• _WORK ITEM_:
Nothing but an exact copy of the listing should be given.

• _INPUT FOR THIS TASK_:
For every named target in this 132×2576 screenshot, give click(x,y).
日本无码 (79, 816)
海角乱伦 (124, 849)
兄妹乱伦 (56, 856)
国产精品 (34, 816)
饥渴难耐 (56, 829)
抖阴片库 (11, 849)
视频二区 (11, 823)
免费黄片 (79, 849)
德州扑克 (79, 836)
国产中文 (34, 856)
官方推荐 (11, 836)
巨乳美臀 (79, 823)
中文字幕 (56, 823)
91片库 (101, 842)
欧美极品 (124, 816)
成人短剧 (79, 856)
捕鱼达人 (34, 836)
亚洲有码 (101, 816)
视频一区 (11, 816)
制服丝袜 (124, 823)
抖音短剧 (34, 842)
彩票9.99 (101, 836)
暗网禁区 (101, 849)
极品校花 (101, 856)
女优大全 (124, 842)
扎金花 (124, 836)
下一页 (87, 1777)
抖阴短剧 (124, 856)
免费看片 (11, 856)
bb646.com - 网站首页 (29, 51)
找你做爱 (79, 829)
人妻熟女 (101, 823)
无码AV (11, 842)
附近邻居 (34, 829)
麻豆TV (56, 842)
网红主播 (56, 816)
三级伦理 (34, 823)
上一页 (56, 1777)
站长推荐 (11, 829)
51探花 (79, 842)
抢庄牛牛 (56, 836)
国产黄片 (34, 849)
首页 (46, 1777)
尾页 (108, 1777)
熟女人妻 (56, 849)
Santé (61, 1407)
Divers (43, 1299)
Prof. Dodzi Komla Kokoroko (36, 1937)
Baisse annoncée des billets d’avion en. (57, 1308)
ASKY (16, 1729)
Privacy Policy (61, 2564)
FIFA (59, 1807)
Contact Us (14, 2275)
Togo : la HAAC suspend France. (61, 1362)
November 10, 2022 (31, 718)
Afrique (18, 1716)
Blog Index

• _RESPONSE TO THIS EXERCISE_:
For every named target in this 132×2576 screenshot, give click(x,y).
日本无码 (79, 816)
海角乱伦 (124, 849)
兄妹乱伦 (56, 856)
国产精品 (34, 816)
饥渴难耐 (56, 829)
抖阴片库 (11, 849)
视频二区 (11, 823)
免费黄片 (79, 849)
德州扑克 (79, 836)
国产中文 (34, 856)
官方推荐 (11, 836)
巨乳美臀 (79, 823)
中文字幕 (56, 823)
91片库 (101, 842)
欧美极品 (124, 816)
成人短剧 (79, 856)
捕鱼达人 (34, 836)
亚洲有码 (101, 816)
视频一区 (11, 816)
制服丝袜 (124, 823)
抖音短剧 (34, 842)
彩票9.99 (101, 836)
暗网禁区 (101, 849)
极品校花 (101, 856)
女优大全 (124, 842)
扎金花 (124, 836)
下一页 (87, 1777)
抖阴短剧 (124, 856)
免费看片 (11, 856)
bb646.com - 网站首页 (29, 51)
找你做爱 (79, 829)
人妻熟女 (101, 823)
无码AV (11, 842)
附近邻居 (34, 829)
麻豆TV (56, 842)
网红主播 (56, 816)
三级伦理 (34, 823)
上一页 (56, 1777)
站长推荐 (11, 829)
51探花 (79, 842)
抢庄牛牛 (56, 836)
国产黄片 (34, 849)
首页 (46, 1777)
尾页 (108, 1777)
熟女人妻 (56, 849)
Santé (61, 1407)
Divers (43, 1299)
Prof. Dodzi Komla Kokoroko (36, 1937)
Baisse annoncée des billets d’avion en. (57, 1308)
ASKY (16, 1729)
Privacy Policy (61, 2564)
FIFA (59, 1807)
Contact Us (14, 2275)
Togo : la HAAC suspend France. (61, 1362)
November 10, 2022 (31, 718)
Afrique (18, 1716)
Blog Index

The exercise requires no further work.